NAPOLI – Discrezionalità? No, grazie.
Certe cose non possono essere decise unilateralmente. Neanche se la decisione è del presidente della Regione. Neppure se la legge glielo permette e nonostante la sua scelta sarebbe comunque stata vincolata da paletti (cioè requisiti) chiari e precisi.
Sembra proprio che siano state queste le parole usate da Roberto Fico quando gli è stato chiesto perché abbia cancellato la cosiddetta “legge del presidente”, una norma che introdusse l’allora governatore Antonio Bassolino nella finanziaria del 2004: la legge numero 28 del 24 dicembre 2003 che approvava il bilancio consuntivo.
E che, col tempo, fu ribattezzata con il nome di “legge del presidente” perché Bassolino aveva creato una sorta di fondo speciale (creato però con risorse ordinarie) per la cultura volto a finanziare le manifestazioni tradizionali e culturali (appunto) dei comuni campani.
Il fondo era di quasi un milione di euro e, per accedere ai contributi, bisognava farne richiesta. Richiesta che veniva valutata dal presidente – in base alla corrispondenza o meno dei requisiti previsti dalla norma – e, infine, accordata in base ad una sua scelta discrezionale.

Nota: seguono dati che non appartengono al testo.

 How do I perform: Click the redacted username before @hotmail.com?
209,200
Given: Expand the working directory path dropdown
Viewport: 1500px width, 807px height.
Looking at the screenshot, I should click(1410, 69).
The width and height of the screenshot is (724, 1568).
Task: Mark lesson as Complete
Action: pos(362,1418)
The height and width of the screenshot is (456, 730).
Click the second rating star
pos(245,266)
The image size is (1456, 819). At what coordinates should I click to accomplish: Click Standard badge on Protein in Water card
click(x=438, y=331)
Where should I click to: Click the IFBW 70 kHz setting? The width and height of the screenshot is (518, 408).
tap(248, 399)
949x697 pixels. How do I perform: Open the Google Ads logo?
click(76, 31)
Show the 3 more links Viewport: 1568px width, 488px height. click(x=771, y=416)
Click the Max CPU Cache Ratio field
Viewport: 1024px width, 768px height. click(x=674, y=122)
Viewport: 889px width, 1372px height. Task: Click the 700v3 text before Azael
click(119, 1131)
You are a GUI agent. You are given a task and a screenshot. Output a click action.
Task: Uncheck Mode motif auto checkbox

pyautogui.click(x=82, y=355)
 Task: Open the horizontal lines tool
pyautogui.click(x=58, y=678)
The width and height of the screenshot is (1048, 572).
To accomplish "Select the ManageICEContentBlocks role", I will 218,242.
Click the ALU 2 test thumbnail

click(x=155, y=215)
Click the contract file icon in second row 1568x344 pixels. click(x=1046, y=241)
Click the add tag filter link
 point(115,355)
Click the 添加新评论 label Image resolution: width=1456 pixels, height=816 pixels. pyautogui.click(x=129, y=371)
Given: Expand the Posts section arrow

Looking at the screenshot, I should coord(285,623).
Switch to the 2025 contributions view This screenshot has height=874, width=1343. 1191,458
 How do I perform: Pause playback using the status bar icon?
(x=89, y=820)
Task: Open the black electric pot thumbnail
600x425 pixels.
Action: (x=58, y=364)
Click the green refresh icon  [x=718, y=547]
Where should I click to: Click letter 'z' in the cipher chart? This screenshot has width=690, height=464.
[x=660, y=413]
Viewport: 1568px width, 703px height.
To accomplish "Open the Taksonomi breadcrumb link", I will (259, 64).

La “legge del presidente” è resistita alla giunta Caldoro (che l’ha mantenuta intatta) e anche alle due giunte De Luca.
L’ex governatore però le ha apportato qualche modifica: ha aumentato le risorse a quasi due milioni di euro ed ha trasferito la discrezionalità di scelta in capo alla Scabec, la società in house della Regione di cui Fico ha di recente bloccato il bando per la nomina del direttore.
Qualche giorno fa, invece, il presidente ha deciso che la legge che fu di Bassolino andava cancellata.
Avrebbe riferito ai suoi che non se la sentiva di effettuare scelte così personali (quindi politiche). Ad esempio, perché elargire un contributo alla manifestazione culturale di un comune piuttosto che di un altro, se entrambi gli eventi rispondevano ai requisiti richiesti dalla legge?
Meglio allora, togliersi dall’imbarazzo, e cancellare la legge.
Sembra però che questa sua decisione non si stata presa troppo bene dai consiglieri regionali. Finanziare una manifestazione di uno specifico territorio – e la relativa associazione o ente pubblico che ne è promotore – rappresentava agli occhi dei consiglieri comunque un segnale di vicinanza, interesse e promozione del territorio di provenienza.
E sembra anche che, almeno in un primo momento, Fico si sia pentito della sua decisione. Ma i due milioni restano sempre nel fondo cultura e lui sia tolto dall’imbarazzo.